Com a volta das crianças à escola, pais e professores devem ficar atentos ao comportamento dos filhos e alunos. Os pequenos dão sinais de que não estão enxergando ou ouvindo bem, o que pode comprometer, inclusive, o desempenho nos estudos.

Segundo o Ministério da Saúde, cerca de 30% das crianças apresentam algum tipo de problema nos olhos. Destas, 20% vão precisar de óculos na idade escolar. Por isso, devem ser considerados sinais como chegar muito próximo à televisão, ter dores constantes de cabeça, franzir a testa para conseguir ler ou enxergar algo e esfregar os olhos com frequência. O médico oftalmologista Marcello Colombo Barboza, diretor do Hospital Oftalmológico Visão Laser, em Santos (São Paulo), alerta ainda aos professores que observem se o aluno demora para copiar as atividades, tem falta de atenção ou necessidade de sentar muito perto da lousa. “No fundo, o motivo de desatenção, desinteresse e da dificuldade em aprender pode ser um problema de visão, que ainda não foi descoberto. Daí a importância de levar a criança ao oftalmologista anualmente, já a partir do primeiro ano de vida”, diz Colombo Barboza.

“Os professores, muitas vezes, são os primeiros a identificar problemas de visão nos alunos, que reclamam de dificuldade para enxergar a lousa. Na perda auditiva, a situação não é diferente. Lentidão no aprendizado ou falta de concentração podem ser sinais de perda auditiva”, afirma Talita Donini, fonoaudióloga do Hear the World.

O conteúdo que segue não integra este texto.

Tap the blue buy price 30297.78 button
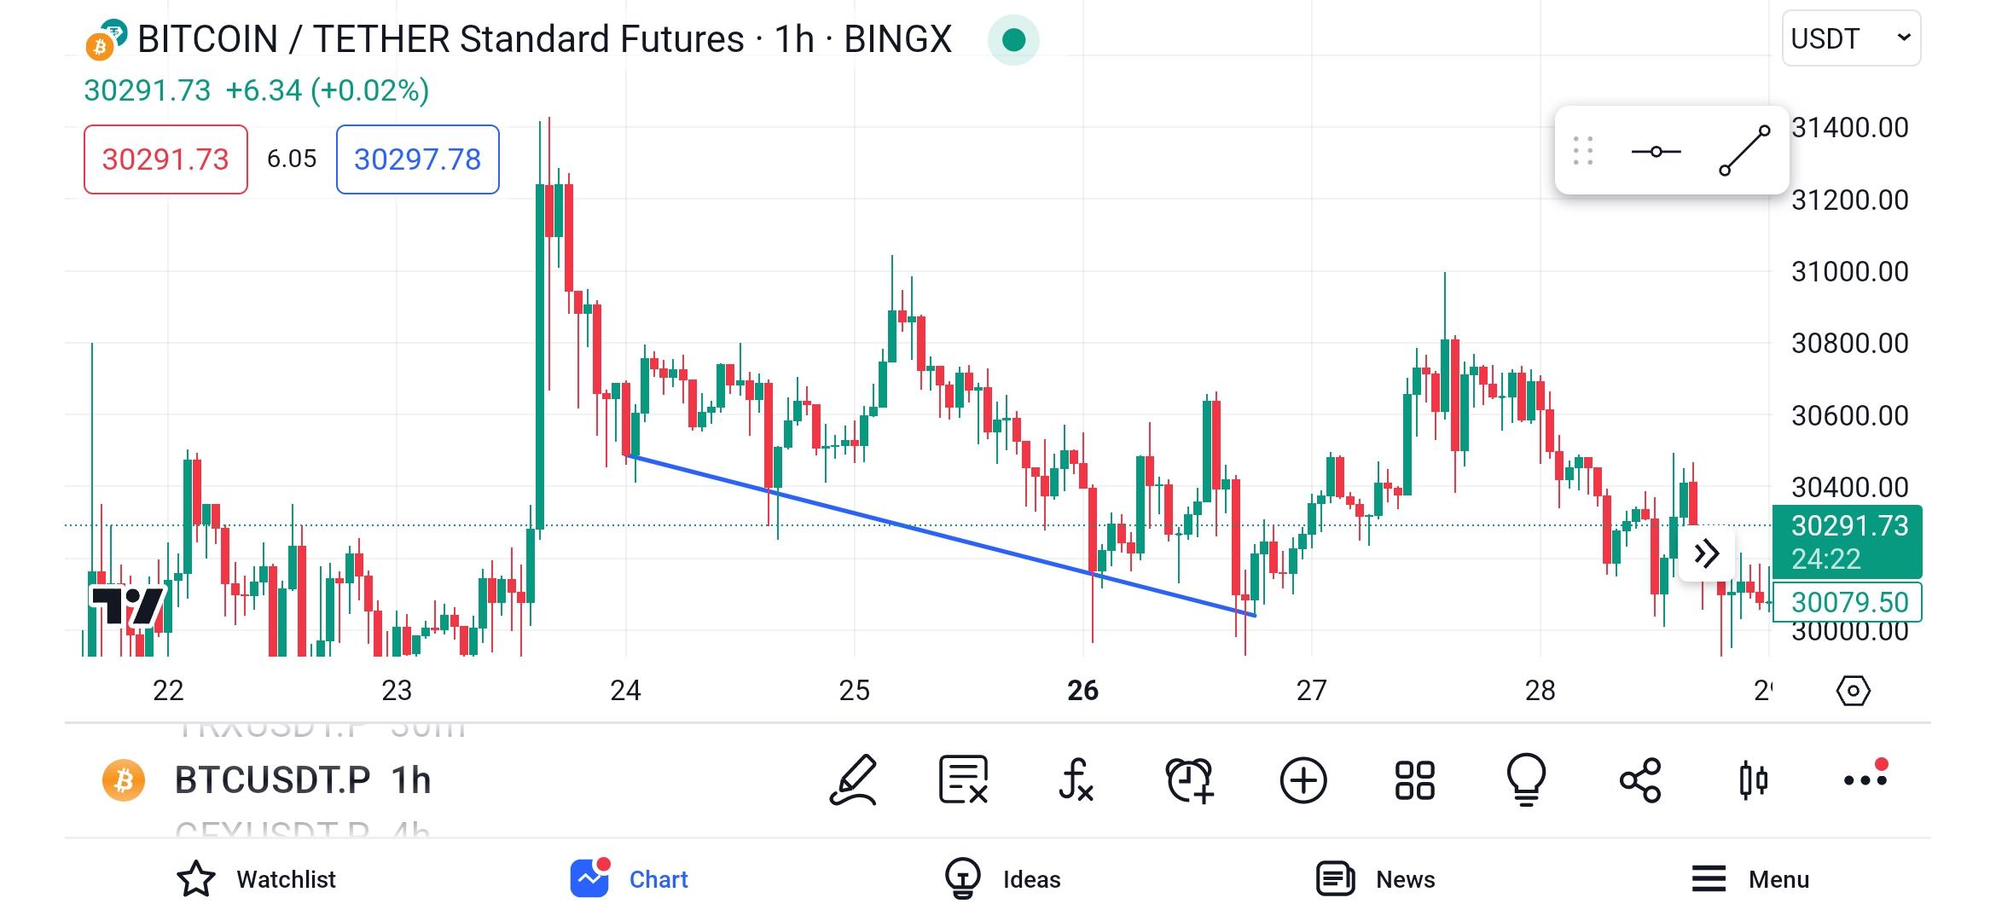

Estima-se que no Brasil a cada mil crianças recém-nascidas 3 a 5 são surdas. Crianças em idade escolar que são portadoras de deficiência auditiva leve e flutuante chegam a 15%, sendo que 2% delas exigiriam o uso de aparelhos de amplificação sonora. A falta de atenção é um dos sinais, assim como, pedir com frequência para aumentar o volume da televisão, preferir brincar sozinha, se mostrar “avoada”.

É de extrema importância ter estes profissionais bem orientados, pois eles convivem com as crianças boa parte do tempo e precisam estar capacitados para reconhecer a perda auditiva ainda no princípio. “Como o problema é assintomático, registros comprovam que, em média, as pessoas levam sete anos entre detectar o problema e iniciar o tratamento”, informa Talita. “É fundamental detectar o problema precocemente para não comprometer o desempenho escolar da criança e assegurar a qualidade visual para toda a vida, uma vez que o olho humano adquire sua forma definitiva aos sete anos de idade”, finaliza Colombo Barboza.

Preocupados com os dados, uma iniciativa inédita no Brasil se propõe a alertar os pais e educadores a identificar os sintomas da perda auditiva nos alunos e a procurar a solução adequada. A ação faz parte do Hear the World (www.hear-the-world.com/br) que tem por objetivo conscientizar o público em geral sobre os cuidados com a audição, e no Brasil, acabam de incluir a produção de um vídeo, o filme “Ouvir e Aprender” para ampliar os resultados.